Non dovrebbe stupire, al netto di ogni giudizio morale sul tema, che in Italia vi sia un’alta propensione a evadere le tasse: «Talvolta, per famiglie e piccole imprese è l’unico modo per far quadrare i conti», spiega Quarta. Tuttavia, se ciò accade, non è a causa delle maglie larghe dei controlli. Dipendente com’è dai soldi dei suoi cittadini, lo Stato italiano ha ormai introdotto una serie di controlli «che l’unico modo di evadere le tasse è non esistere per il fisco». Tanto più, continua Quarta, nel momento in cui sussiste il rischio di finire tra le maglie dell’ultimo girone dell’inferno, quello della giustizia tributaria «il cui quadro di incertezza normativa e la cui endemica lentezza complicano ulteriormente le cose».
Come sopravvivere, allora, se arriva una contestazione dell’amministrazione tributaria? Quarta offre un sostegno più psicologico che pratico, nel suo libro: «Se arriva una contestazione? Bisogna contare fino a 10 e delegare la questione a un collaboratore fidato, innanzitutto – spiega – Gestire lo stress psicologico di una situazione del genere è fondamentale. Soprattutto, però bisogna capire che anche quando sembra veramente brutta, non è detto che lo sia. L’amministrazione tributaria va spesso sotto: se si calcolano tutti i contenziosi, alla fine il cittadino ha ragione tre volte su quattro».
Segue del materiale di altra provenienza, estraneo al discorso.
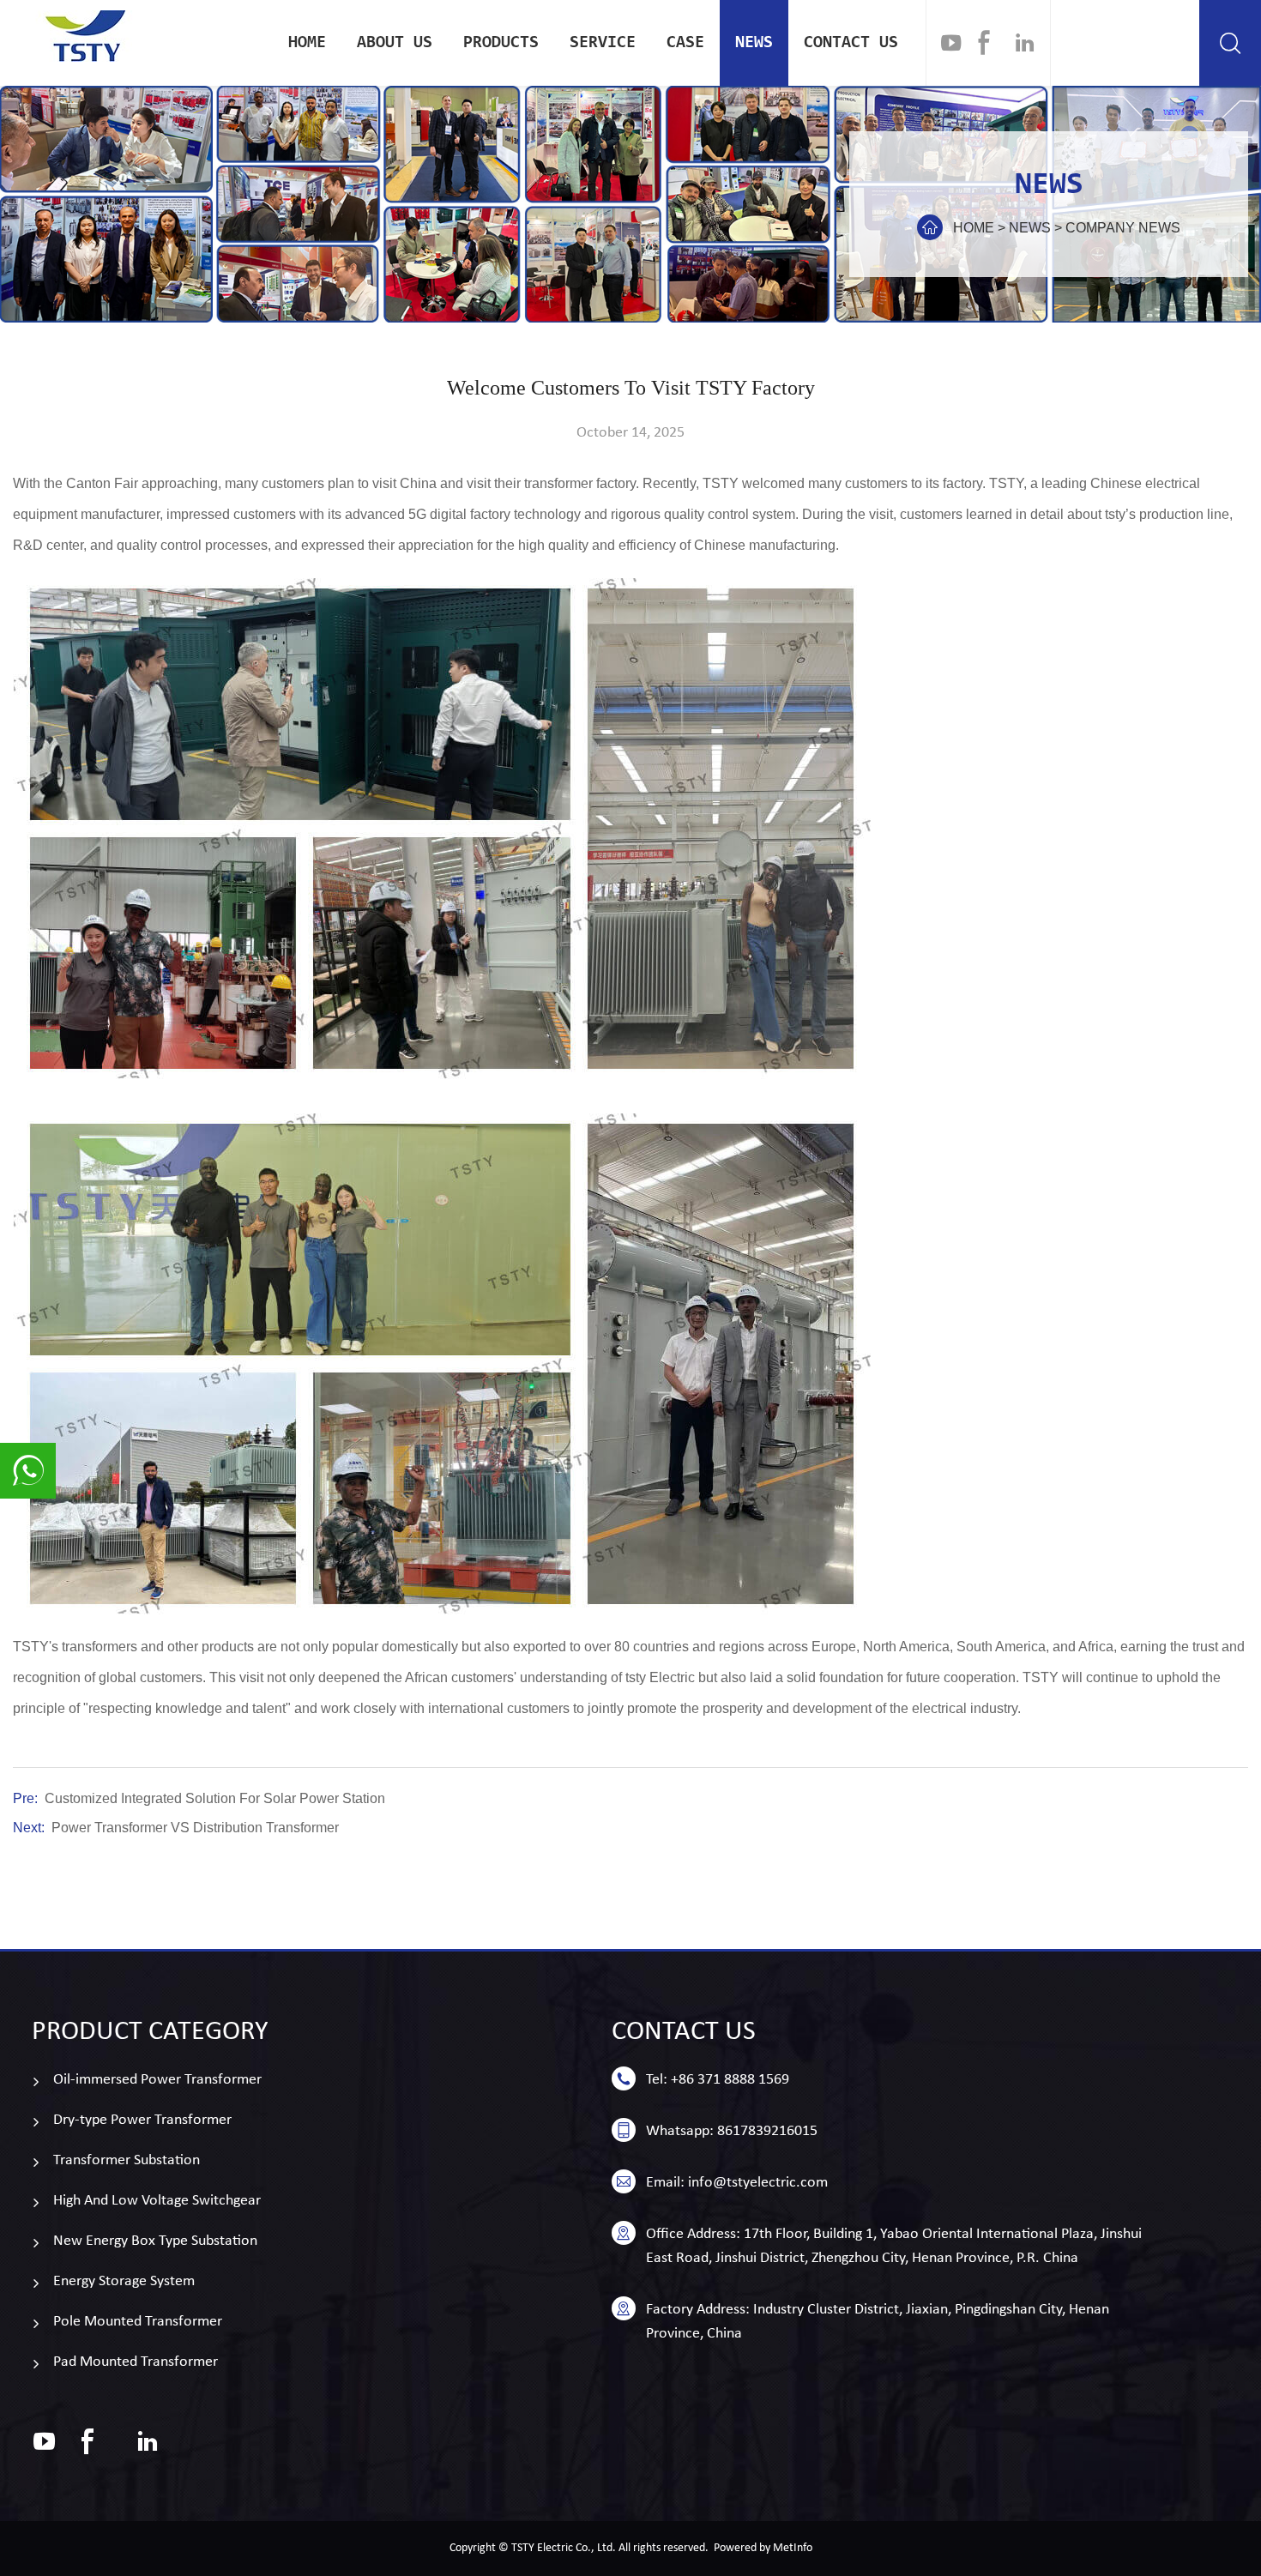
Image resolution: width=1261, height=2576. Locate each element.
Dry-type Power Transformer (142, 2120)
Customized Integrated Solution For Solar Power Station (215, 1798)
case (685, 42)
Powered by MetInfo (763, 2548)
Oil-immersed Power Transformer (157, 2080)
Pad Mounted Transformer (135, 2362)
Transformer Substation (126, 2160)
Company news (1122, 227)
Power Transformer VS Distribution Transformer (195, 1827)
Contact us (851, 42)
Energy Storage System (124, 2281)
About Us (394, 42)
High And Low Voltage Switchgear (157, 2201)
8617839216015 (767, 2131)
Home (307, 42)
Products (501, 42)
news (754, 42)
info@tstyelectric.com (758, 2183)
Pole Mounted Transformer (137, 2322)
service (603, 42)
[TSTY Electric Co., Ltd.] (86, 36)
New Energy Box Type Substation (155, 2241)
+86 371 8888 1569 (730, 2080)
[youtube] (951, 43)
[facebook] (984, 43)
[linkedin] (1025, 43)
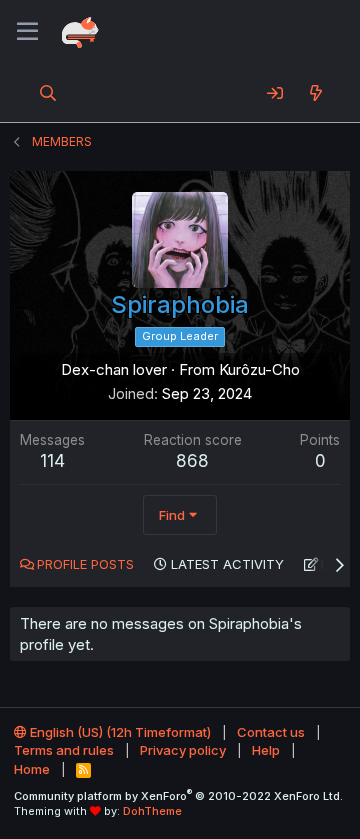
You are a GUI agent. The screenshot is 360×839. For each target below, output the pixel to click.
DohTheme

Cita, a mo’ di esempio, la sentenza 6443 emessa dalla Sezione 40 della Commissione tributaria provinciale di Milano e depositata il 22 luglio 2016, quella secondo cui la showgirl Belen Rodriguez è riuscita a documentare che, come libera professionista e imprenditrice di sé stessa, gli abiti e i mobili utilizzati per arredare casa sua vengono riconosciuti come «strumenti» professionali, e quindi soggetti a detrazione (cosa che le era stata contestata dall’Agenzia delle Entrate): «Il caso di Belen è la prova che di fronte al fisco cattivo ci lasciamo sopraffare senza lucidità», spiega Quarta. Che ha anche ricette per fare dell’inferno fiscale italiano un posto un po’ più sopportabile: «La fine di Equitalia non serve a nulla. Nemmeno le azioni di polizia anti-evasione tipo Cortina sono irrilevanti, niente più che boutade coreografiche. Così come lo sono proposte elettorali balzane come la flat tax: semplicemente, si passa da un esigenza di fare cassa a quella di fare voti. L’interesse dei cittadini non è mai nel radar di chi parla di fisco». Difficile dargli torto.